Division of Pharmaceutics, College of Pharmacy, The University of Texas at Austin, Texas 78712-0120, USA.
J Pharm Sci. 2012 Nov;101(11):4046-66. doi: 10.1002/jps.23300. Epub 2012 Aug 28.
RNA interference has emerged as a potentially powerful tool in the treatment of genetic and acquired diseases by delivering short interfering RNA (siRNA) or microRNA (miRNA) to target genes, resulting in their silencing. However, many physicochemical and biological barriers have to be overcome to obtain efficient in vivo delivery of siRNA and miRNA molecules to the organ/tissue of interest, thereby enabling their effective clinical therapy. This review discusses the challenges associated with the use of siRNA and miRNA and describes the nonviral delivery strategies used in overcoming these barriers.
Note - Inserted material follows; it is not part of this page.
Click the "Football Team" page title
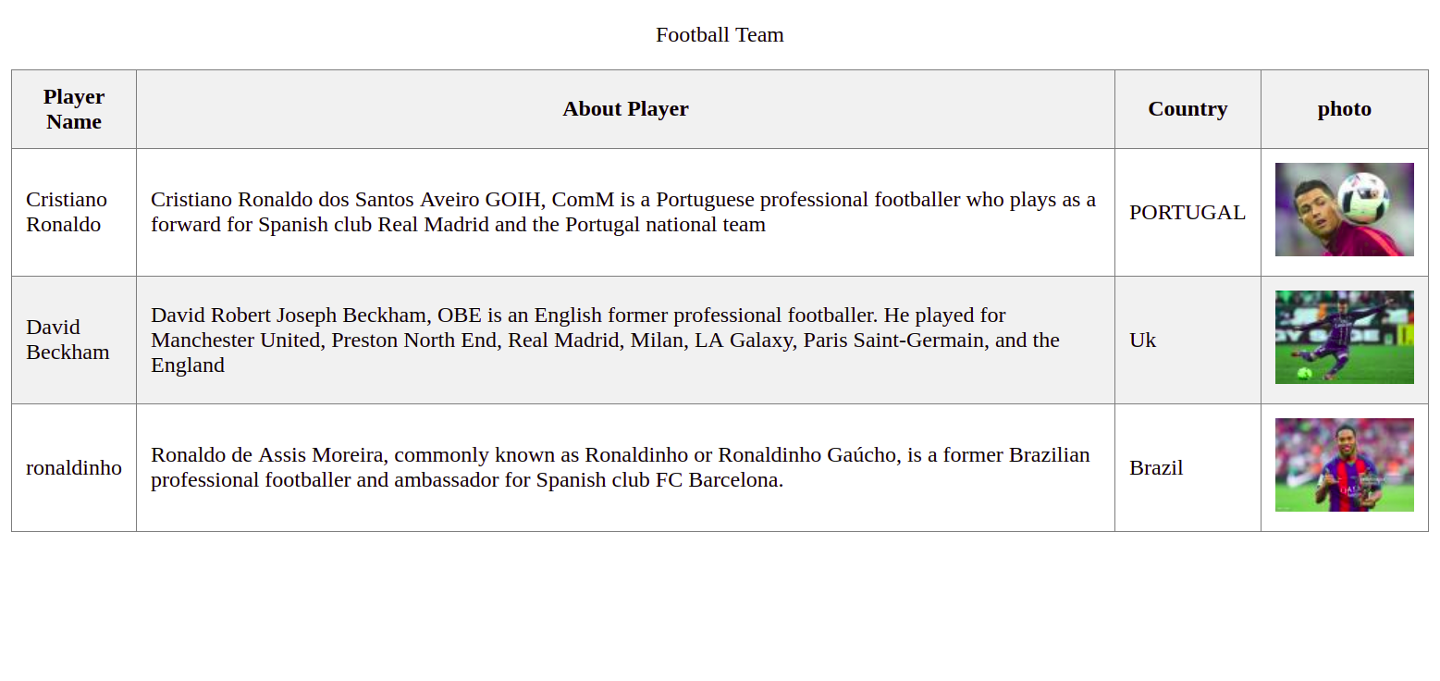The image size is (1440, 681). pyautogui.click(x=720, y=35)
More specifically, emphasis has been placed on those technologies that have progressed to clinical trials for both local and systemic siRNA and miRNA delivery.
RNA 干扰已成为通过向靶基因递送短干扰 RNA (siRNA) 或微小 RNA (miRNA) 来治疗遗传和获得性疾病的一种潜在强大工具,从而导致其沉默。然而,为了使 siRNA 和 miRNA 分子有效地递送到感兴趣的器官/组织中,获得有效的体内递送,必须克服许多理化和生物学屏障。本综述讨论了与使用 siRNA 和 miRNA 相关的挑战,并描述了用于克服这些障碍的非病毒递药策略。更具体地说,重点介绍了那些已进展到用于局部和全身 siRNA 和 miRNA 递药的临床试验的技术。